The U.S. Census Bureau released new county-level population estimates March 22. The estimates run through mid 2017.
In just a year’s span, York County has the second highest growth rate in the state, at 3.3 percent. Only Horry County at 3.7 percent — the Myrtle Beach metro area is the second highest in the country — is higher. Lancaster County, driven largely by the Indian Land area, had the third highest rate at 3 percent.
No other county had higher than a 1.9 percent growth rate. About 30 percent of the state, 14 of 46 counties, saw a decrease in residents.
So, how do York and Lancaster counties compare to the highest-growth areas in the country?
Of the 10 counties nationwide growing by the most total people, both York and Lancaster counties had a higher growth rate than all but Denton County, Texas. The combined growth rates of York and Lancaster counties is higher than the top four overall population growth counties — Maricopa, Ariz., Clark County, Nev., Riverside County, Calif. and Harris County, Texas — combined.
The top growth county in the country, by growth rate, is actually a city. Falls Church, Va., grew by 5.2 percent. It has an estimated 14,453 residents. About twice the size of Tega Cay in 2010.
York County’s total population of more than 266,000 is more than all but No. 10 on the growth rate list, Osceola County, Fla. Lancaster County’s more than 92,000 residents places it higher than seven of the top 10 growth rate counties in the country.
So few communities combine the number of people who already live in York and Lancaster counties, and the rate at which they’re adding them.
While census data are numbers on a page, they reflect a wide range of growth issues from schools to roads public services to new industry. There was one industry that likely didn’t need to be told York and Lancaster counties are growing.
The day after the bureau released its data, the Charlotte Regional Realtor Association released theirs on real estate trends for a 12-county region. February home sales were up 3.2 percent from the month prior, and more than 2 percent higher than February 2017.
“Despite the challenges the Charlotte region continues to face surrounding inventory levels and price increases, we’re pleased to see positive year-over-year sales during the first two months of the year,” said Jason Gentry, association president. “Buyer demand continues to be steady, and we saw homes average about 10 showings per listing in February.”
The numbers were even more pronounced south of the state line.
Sales prices in Fort Mill maintained a steady distance at close to $75,000 above the Charlotte region as a whole. Lake Wylie was almost $100,000 per home higher. York County topped the region by about $20,000. Lancaster topped it by about $40,000. All those numbers track back at least a decade.
Sales price and closed sales are up in York County and Rock Hill, too. Overall, York County has grown about 18 percent since 2010. Lancaster County has grown almost 21 percent.
The high-growth doesn’t travel far down I-77 just yet.
In Chester County, estimates show 21 more residents. A .1 percent change, and No. 26 in the state for growth. The more than 32,300 residents ranks No. 29 in total population.

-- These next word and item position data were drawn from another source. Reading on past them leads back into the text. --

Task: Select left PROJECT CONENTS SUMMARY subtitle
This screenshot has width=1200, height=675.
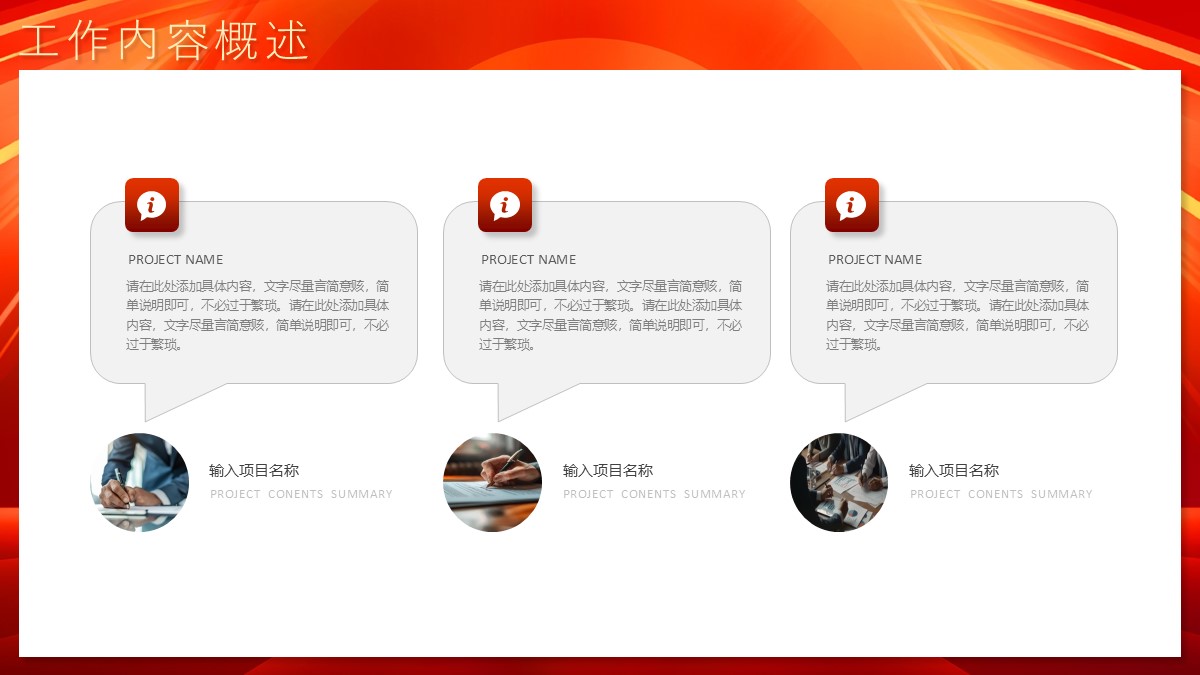Action: coord(301,494)
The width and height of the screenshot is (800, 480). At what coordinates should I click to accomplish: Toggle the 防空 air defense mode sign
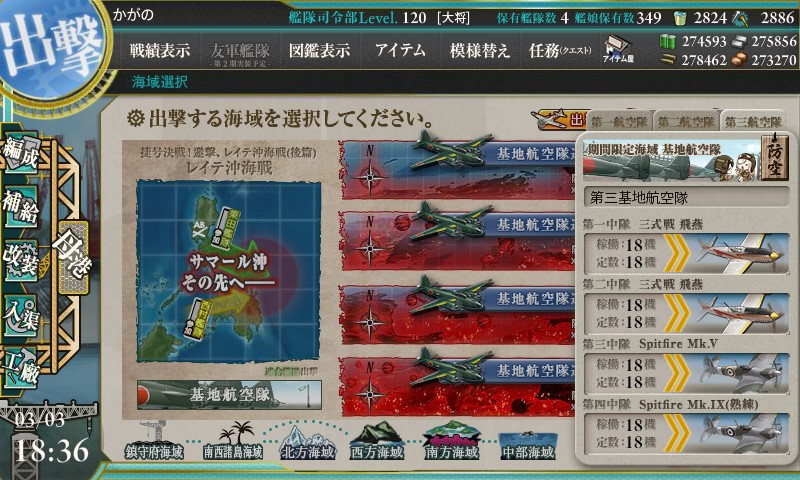(774, 157)
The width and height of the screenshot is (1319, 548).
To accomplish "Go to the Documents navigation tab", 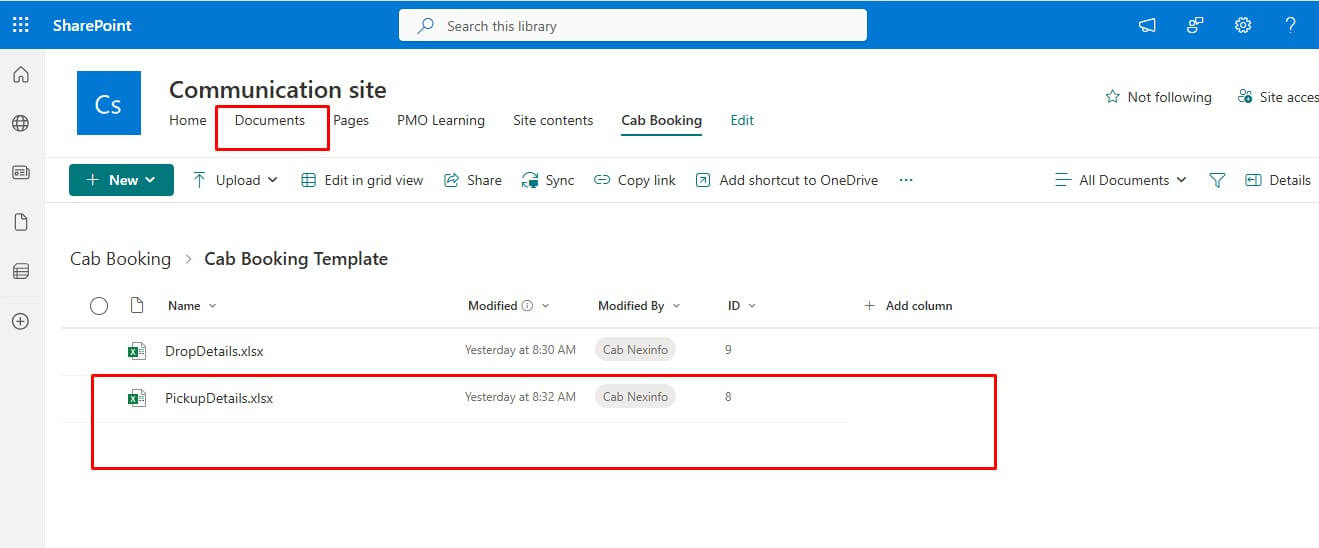I will (x=269, y=120).
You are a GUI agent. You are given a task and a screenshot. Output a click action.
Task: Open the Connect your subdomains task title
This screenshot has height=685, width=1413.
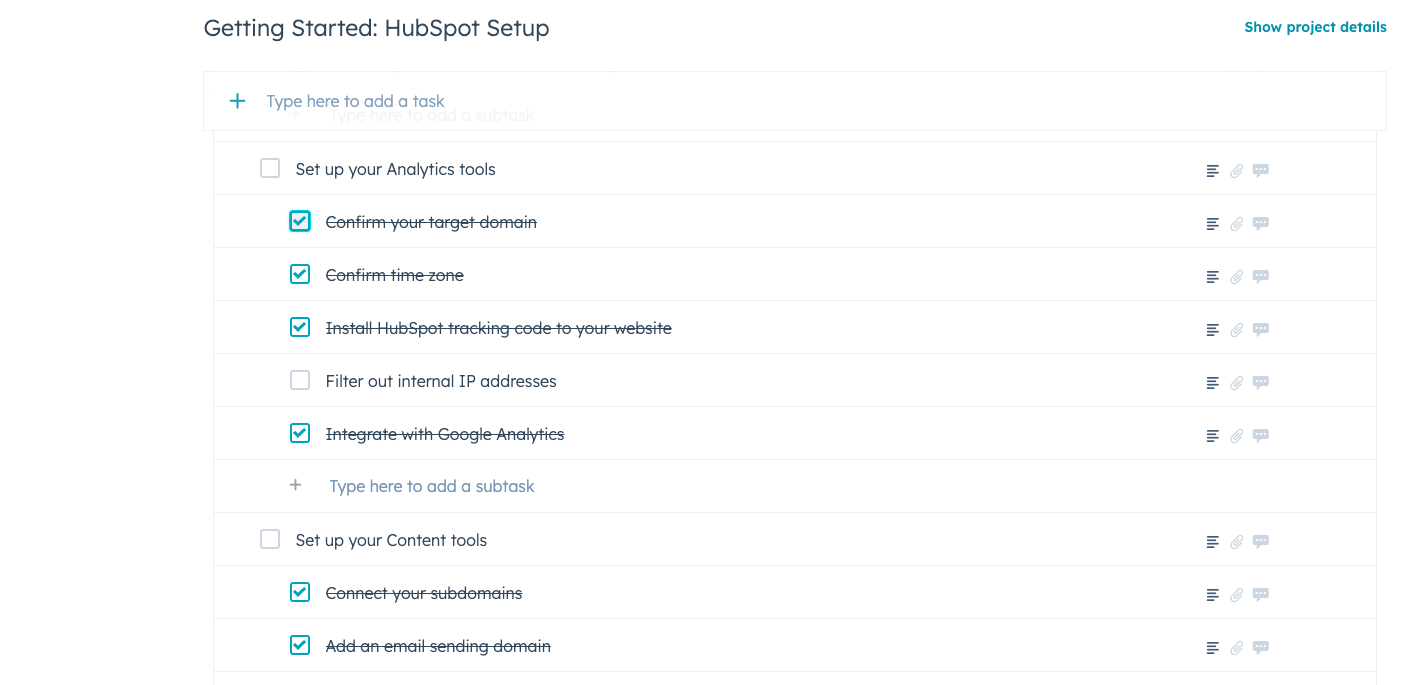tap(424, 593)
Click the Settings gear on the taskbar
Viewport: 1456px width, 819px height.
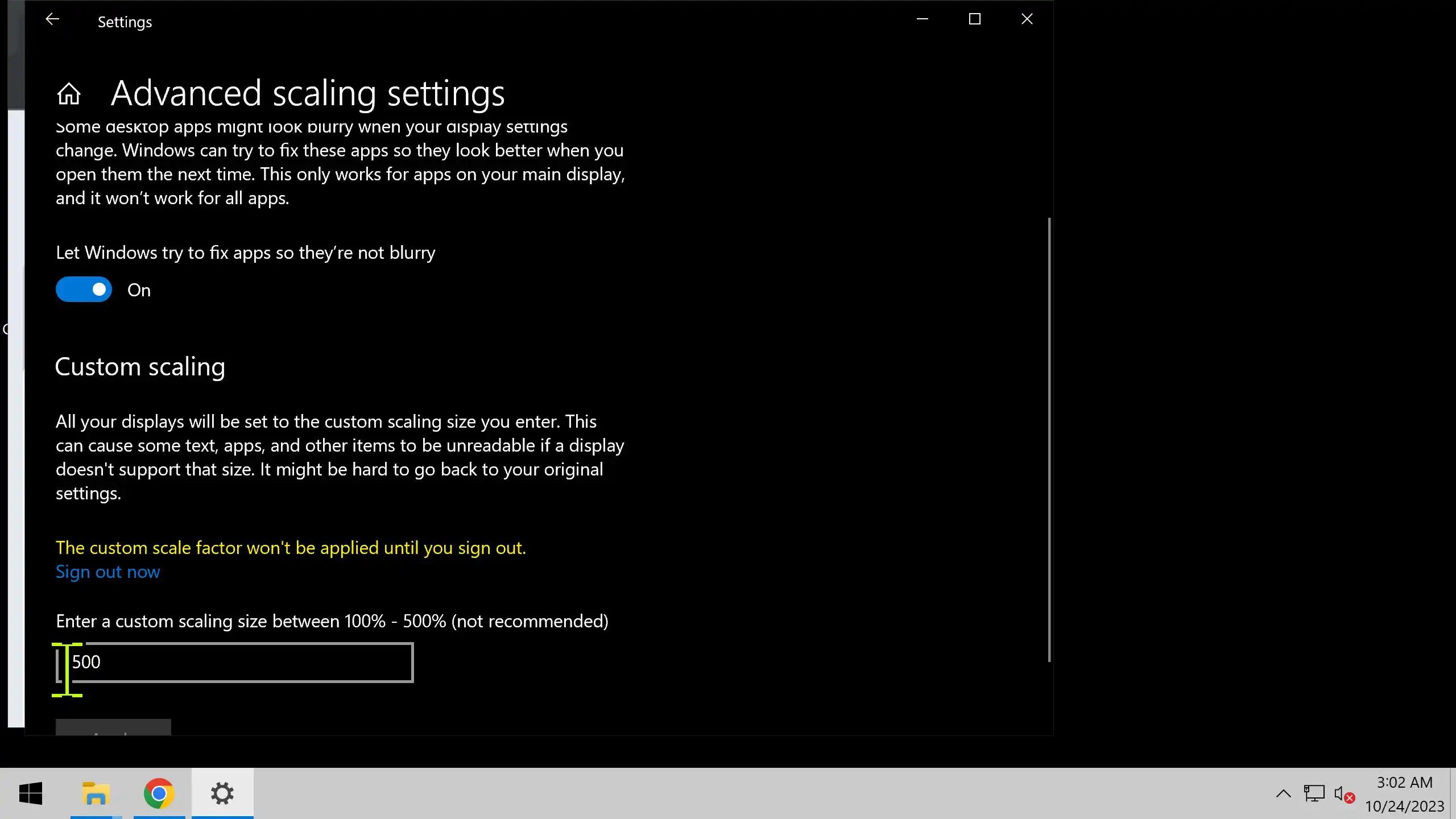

Yet with Giti Tire and other additions, Chester County could see change. The county voted just this month against a rezoning that would have allowed for more than 800 homes in Richburg. County leaders say they want to get growth right while they’re still on the front end of it.
“If this doesn’t pass, something else will,” Councilman Pete Wilson said just before the LGI vote. “And we have an opportunity in Chester County to do it the right way.”